I mean, that’s at least in part why I ingested chemical waste—it was a kind of desire to abbreviate myself. To present the Cliffs Notes of the emotional me, as opposed to the twelve-volume read.

I used to refer to my drug use as putting the monster in the box. I wanted to be less, so I took more—simple as that. Anyway, I eventually decided that the reason Dr. Stone had told me that I was hypomanic was that he wanted to put me on medication instead of actually treating me. So I did the only rational thing I could do in the face of such an insult—I stopped talking to the Stone, flew back to New York, and married Paul Simon a week later.

Jump-cut to two years after that and you’ll find me overdosing. Not that that was my intention by any means—that was simply the amount of drugs that had become necessary for me to take to get where I wanted to go. My destination being, simply, anywhere but here. But somehow en route to that numb place, I’d overshot my mark and almost arrived at nowhere but dead. Well after that happened, I was quite naturally upset and terrified. I had in no way intended to risk my life. I just wanted to turn the sound down and smooth all of my sharp corners. Block out the dreadfully noisy din of not being good enough—which on occasion I was actually able to do.

But how had I managed to end up at the destination of dead when that was never the direction I originally set off in? It’s as if I tripped and almost fell into my own grave. My only intent was to feel better—which is to say, not to feel at all.

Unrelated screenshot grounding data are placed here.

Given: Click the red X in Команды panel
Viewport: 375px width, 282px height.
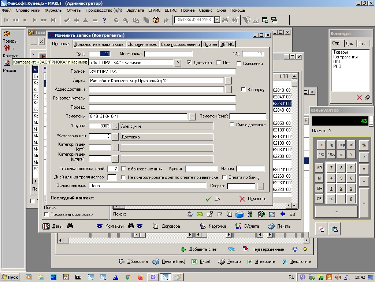Looking at the screenshot, I should point(359,97).
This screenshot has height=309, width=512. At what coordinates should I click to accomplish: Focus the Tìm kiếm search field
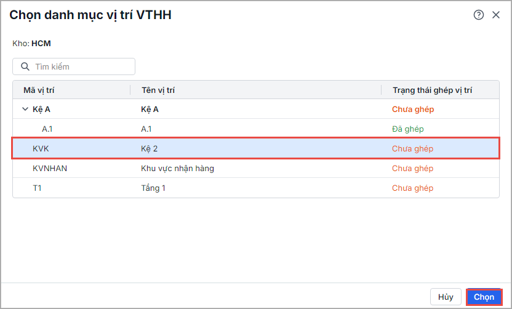[80, 66]
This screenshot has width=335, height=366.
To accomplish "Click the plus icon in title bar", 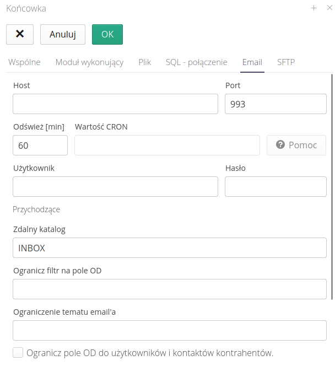I will pyautogui.click(x=314, y=8).
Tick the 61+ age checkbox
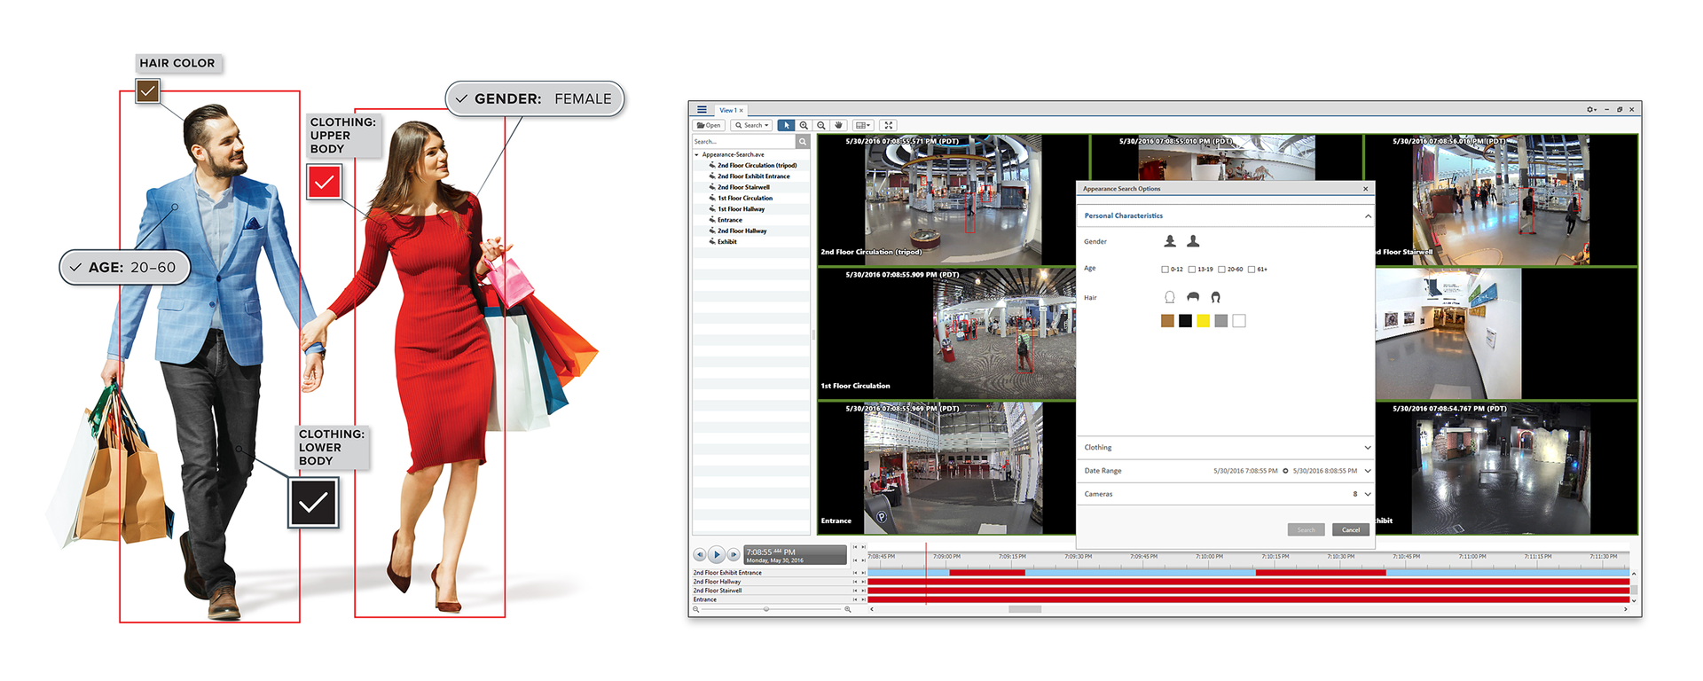The image size is (1703, 681). pos(1252,270)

So based on the fact that my best thinking got me in an emergency room with a tube down my throat, I had no trouble at all accepting the fact that I was an alcoholic. Not that I drank all that much—you might say I took pills alcoholically. Anyway, I didn’t have any difficulty accepting the notion that my life had become unmanageable. I mean, let’s face it, my most creative achievement at that time was having unnecessary gum surgery just for the morphine. (I don’t think you can use the word “just” and “morphine” anywhere near each other.) So I threw myself into twelve-step group recovery—believing now that alcoholism was the headline, the overriding thing wrong with me. Which was, of course, in large part true and remains true to this day.